I am learning how to cluster large datasets and this maybe a newbie question, but I haven’t found a suitable answer in the Documentation or on this board.
My question is best illustrated by an example. Let’s import some data:
irisData = Import["http://aima.cs.berkeley.edu/data/iris.csv", "CSV”];
(*Column labels *)
pLabels = {"Sepal.Length", "Sepal.Width", "Petal.Length", "Petal.Width", "Type”};
How do I construct clusters based on only two columns say “Sepal.Length” and “Sepal.Width” and still retain the rest of the data… as part of the clusters
Ideally I would like a function:
findClusters[data,n,columnlist]
that would cluster the data into n clusters using the data in the columnlist such that output data format of the clusters is the same as the input data.

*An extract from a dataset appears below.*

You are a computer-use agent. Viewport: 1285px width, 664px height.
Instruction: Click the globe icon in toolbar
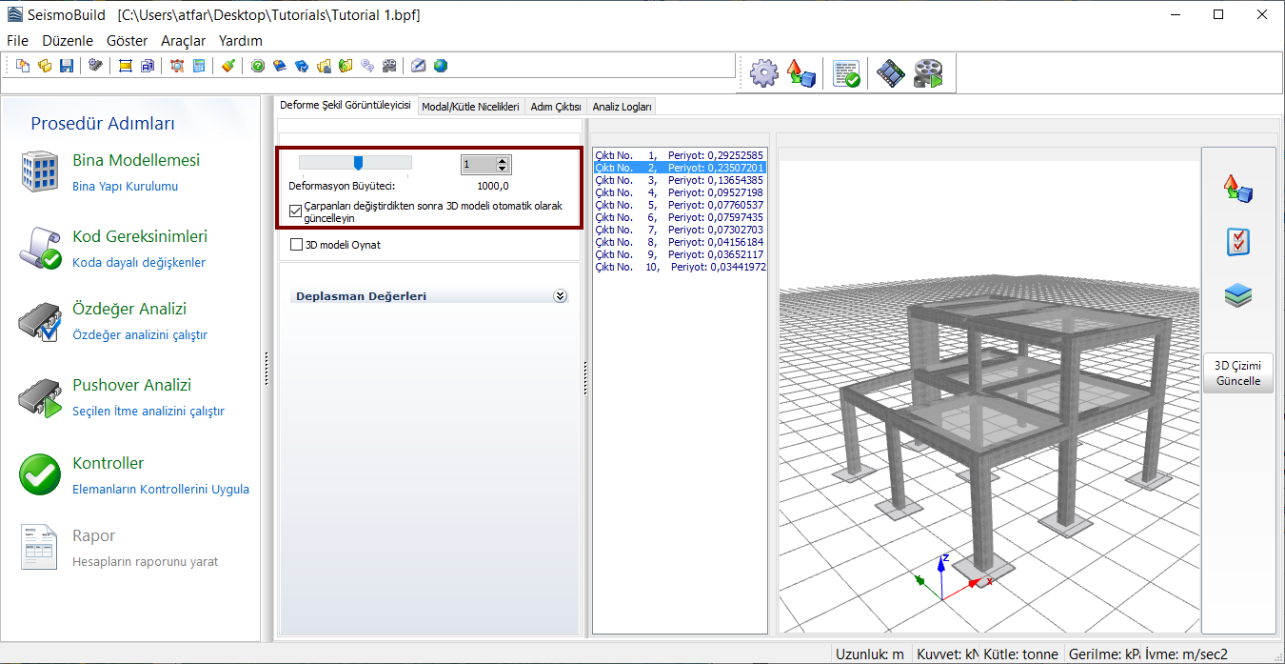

I can find the clusters and plot them as:
clusters = {cluster1, cluster2, cluster3} = FindClusters[irisData[[All, 1 ;; 2]], 3];
ListPlot[{{#1, #2} & @@@ cluster1, {#1, #2} & @@@ cluster2, {#1, #2} & @@@ cluster3}, AspectRatio -> 1, ImageSize -> 200, FrameLabel -> pLabels[[1 ;; 2]]]
But I’d like to use the clusters that I found using FindClusters above to explore say “Sepal.Length” vs “Petal.Width” or some other data analysis.